Three times and it’s a trend: contextual privacy

October 11th, 2013 / Author: John Berard

Whether the NTIA discussions in search of a consensus mobile device privacy policy is dead or not, the long-playing drama is evidence in support of a fresh take on the matter. Privacy is not a goal that, once reached, is accomplished.

It is really a just-in-time transaction that needs to be as dynamic as the demands we make on our digital devices. If once is an anecdote, two are a coincidence but three are a trend, then dynamic or contextual privacy is trending with a bullet.

At the Privacy Identity and Innovation 2013 conference in Seattle, it was a presentation by the analysts of Forrester Research who put such a proposal for “contextual privacy” on the table. Noting the rise of sensor (whether fixed or mobile) data to add texture to our understanding of who and how technology is used, Fatemeh Khatibloo and Sarah Rotman Epps made a case that time and place are as much a part of delivering privacy as are transparency and security.

The implications of all this in the way people interact with each other and as consumers ought to have a profound effect on expectations.

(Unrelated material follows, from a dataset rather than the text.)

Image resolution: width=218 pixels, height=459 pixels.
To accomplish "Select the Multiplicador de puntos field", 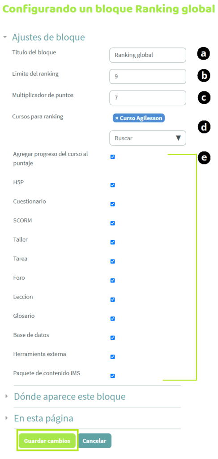I will pyautogui.click(x=148, y=98).
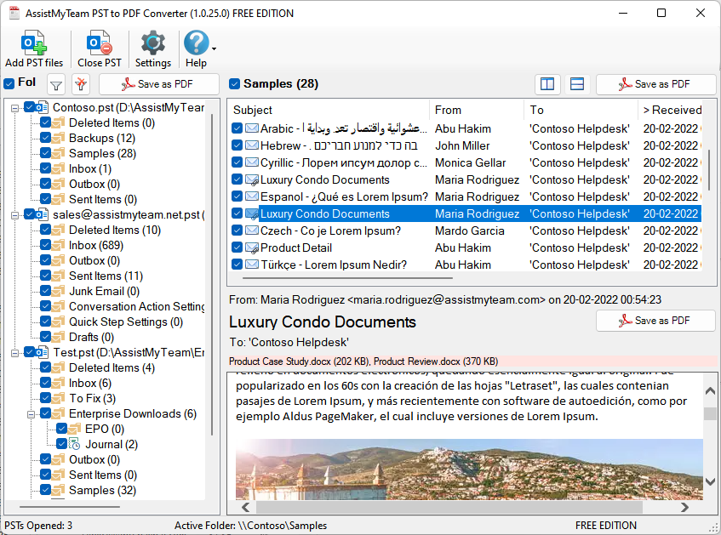Click Save as PDF in the folder pane
Screen dimensions: 721x535
tap(158, 84)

That same week, it was TRUSTe, now a for-profit company creating digital tools to foster trusted relationships between companies and their customers, that added to the story. In a seminar devoted to mobile applications (clearly the inspiration for this new approach) the subject turned to two-sided coin of tracking and personalizing. While the larger public debate focused on surveillance (collection without notice), the more down-to-earth back-and-forth is focused on how to integrate what can be known into marketing that is meaningful, where “meaningful” is what consumers say it is.

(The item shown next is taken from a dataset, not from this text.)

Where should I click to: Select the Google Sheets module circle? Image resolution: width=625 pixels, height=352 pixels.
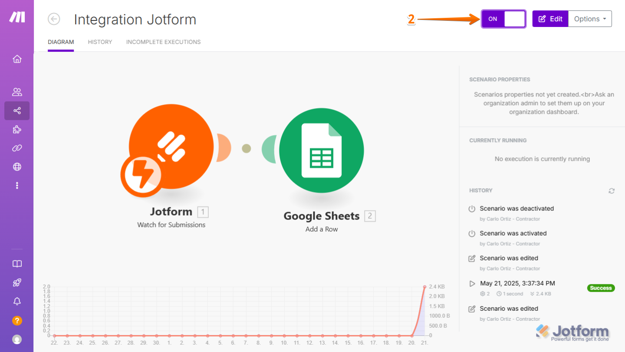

The only choice is to be mindful of when, where and why they are online. It is in context that communication is most effective.

Then it was at the 2013 Academy of the International Association of Privacy Professionals, a fast-growing professional cadre embedded in government, companies and academia who are responsible for helping their organizations be responsible in the collection, storage and use of information. On the main stage was a presentation by Robert Scoble and Shel Israel, the authors of “Age of Context.”

Their point, too, was that the ubiquity of mobile devices, their miniaturization and persistent connection made it possible to create multidimensional relationships with people (socially, commercially, politically or any -ally you choose).

The Forrester folks set the stage for a change in the expectations of consumers, TRUSTe pointed at real-world approaches to delivering on those expectations and Scoble and Israel offered proof that those consumers, evermore demanding, can be satisfied. It seems this newest digital era is making “I want what I want when I want it” not a whine but a reasonable outcome.